Oggi il Sole scrive che Alitalia, che mette aerei a terra e fa pagare a noi la Cassa Integrazione per migliaia dei suoi piloti e assistenti di volo, intende prendere in affitto da altre compagnie aerei dello stesso tipo, completi di equipaggio! Se fosse vero si tratterebbe di una decisione immorale e intollerabile, che andrebbe duramente repressa dal Governo.

E’ poi ora di sapere, oltre al mero salvataggio di quel che resta della compagnia di bandiera, che cosa farebbe Etihad dell’aviazione italiana, di sapere chi manterrebbe la maggioranza di Alitalia, che per norme europee deve restare in mani europee, se il ritiro di Air France è stato un gioco di prestigio. Con Pagani è stato privatizzato lo Stato, ora che finalmente i Letta sono stati messi da parte è bene che Renzi intervenga per raddrizzare l’osceno andazzo, prima che sia troppo tardi.

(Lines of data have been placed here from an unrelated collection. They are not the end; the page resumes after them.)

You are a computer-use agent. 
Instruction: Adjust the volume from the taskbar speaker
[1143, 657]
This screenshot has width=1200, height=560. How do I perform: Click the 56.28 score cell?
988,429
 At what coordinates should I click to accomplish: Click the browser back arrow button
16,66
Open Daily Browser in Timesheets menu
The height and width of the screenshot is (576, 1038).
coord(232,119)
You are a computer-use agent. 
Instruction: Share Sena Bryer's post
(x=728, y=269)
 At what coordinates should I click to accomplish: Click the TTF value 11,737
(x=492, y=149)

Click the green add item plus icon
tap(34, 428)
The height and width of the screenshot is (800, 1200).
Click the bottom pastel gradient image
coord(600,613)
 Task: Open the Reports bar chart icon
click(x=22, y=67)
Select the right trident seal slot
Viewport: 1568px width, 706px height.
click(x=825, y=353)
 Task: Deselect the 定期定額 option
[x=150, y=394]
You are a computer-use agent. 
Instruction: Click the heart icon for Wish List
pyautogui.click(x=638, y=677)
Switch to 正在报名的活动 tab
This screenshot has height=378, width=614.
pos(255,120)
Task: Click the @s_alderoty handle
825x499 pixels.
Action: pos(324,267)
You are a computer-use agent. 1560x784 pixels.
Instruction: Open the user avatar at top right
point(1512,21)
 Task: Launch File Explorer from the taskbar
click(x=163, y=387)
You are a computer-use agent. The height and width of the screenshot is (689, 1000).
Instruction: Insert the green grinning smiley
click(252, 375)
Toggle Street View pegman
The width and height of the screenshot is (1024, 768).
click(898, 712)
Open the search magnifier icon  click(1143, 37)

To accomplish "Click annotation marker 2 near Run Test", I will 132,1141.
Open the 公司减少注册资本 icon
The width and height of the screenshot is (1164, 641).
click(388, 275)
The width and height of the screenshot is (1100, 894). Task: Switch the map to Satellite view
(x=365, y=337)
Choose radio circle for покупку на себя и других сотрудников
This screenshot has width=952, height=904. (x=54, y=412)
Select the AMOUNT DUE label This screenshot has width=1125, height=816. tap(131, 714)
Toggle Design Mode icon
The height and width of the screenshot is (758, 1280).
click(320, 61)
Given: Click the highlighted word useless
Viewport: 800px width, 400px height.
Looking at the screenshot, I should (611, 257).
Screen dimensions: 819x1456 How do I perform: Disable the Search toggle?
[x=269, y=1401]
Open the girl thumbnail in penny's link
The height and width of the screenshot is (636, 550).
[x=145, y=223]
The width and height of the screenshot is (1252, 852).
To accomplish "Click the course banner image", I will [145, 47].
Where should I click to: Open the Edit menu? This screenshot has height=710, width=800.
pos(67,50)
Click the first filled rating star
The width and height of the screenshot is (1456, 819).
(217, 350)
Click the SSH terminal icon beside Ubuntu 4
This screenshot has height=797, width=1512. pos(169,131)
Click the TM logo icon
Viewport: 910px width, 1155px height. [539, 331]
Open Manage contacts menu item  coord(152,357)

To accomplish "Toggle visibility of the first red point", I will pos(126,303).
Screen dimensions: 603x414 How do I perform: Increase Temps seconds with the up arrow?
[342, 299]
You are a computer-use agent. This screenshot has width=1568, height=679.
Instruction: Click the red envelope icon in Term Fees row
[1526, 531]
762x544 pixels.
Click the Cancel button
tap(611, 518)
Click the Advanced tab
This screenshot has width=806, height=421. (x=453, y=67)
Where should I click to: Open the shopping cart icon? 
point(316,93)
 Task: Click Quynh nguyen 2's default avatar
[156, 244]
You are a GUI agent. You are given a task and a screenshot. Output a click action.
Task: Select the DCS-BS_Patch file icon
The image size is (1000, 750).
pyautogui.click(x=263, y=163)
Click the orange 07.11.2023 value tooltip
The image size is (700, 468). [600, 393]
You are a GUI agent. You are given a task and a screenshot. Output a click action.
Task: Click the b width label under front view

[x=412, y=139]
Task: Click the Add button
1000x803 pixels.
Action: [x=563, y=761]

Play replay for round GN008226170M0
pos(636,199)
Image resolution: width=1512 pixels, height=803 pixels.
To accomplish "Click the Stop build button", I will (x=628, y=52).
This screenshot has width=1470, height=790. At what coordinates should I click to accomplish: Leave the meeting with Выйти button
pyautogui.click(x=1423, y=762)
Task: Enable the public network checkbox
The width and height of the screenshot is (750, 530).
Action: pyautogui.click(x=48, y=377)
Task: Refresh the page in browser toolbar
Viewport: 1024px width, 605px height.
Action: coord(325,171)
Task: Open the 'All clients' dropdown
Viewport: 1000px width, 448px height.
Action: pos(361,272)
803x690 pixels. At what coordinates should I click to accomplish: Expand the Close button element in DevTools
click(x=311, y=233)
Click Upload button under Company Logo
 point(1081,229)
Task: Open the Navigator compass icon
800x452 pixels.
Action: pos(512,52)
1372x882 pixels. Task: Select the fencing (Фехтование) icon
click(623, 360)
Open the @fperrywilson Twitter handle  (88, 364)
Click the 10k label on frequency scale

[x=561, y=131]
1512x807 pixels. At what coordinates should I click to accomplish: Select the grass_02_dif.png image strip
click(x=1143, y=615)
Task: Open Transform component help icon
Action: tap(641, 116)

Alitalia non può essere salvata a qualsiasi costo e non deve essere tabù l’opzione di lasciarla chiudere ordinatamente e ripartire il giorno dopo sotto una forma diversa e con soci diversi dall’inetto Colaninno, che solo in un Paese come il nostro può avere la faccia tosta di restare alla Presidenza. Se le banche perderanno i loro soldi, pazienza, è più importante che l’aviazione italiana sia affidata d’ora in poi non a malaccorti speculatori con troppi amici in politica, ma a persone competenti (come lo sono certamente in Etihad), che concordino con l’Italia obiettivi accettabili e condivisibili di sviluppo e non solo a Roma e operino in un contesto competitivo, non artificiosamente protetto.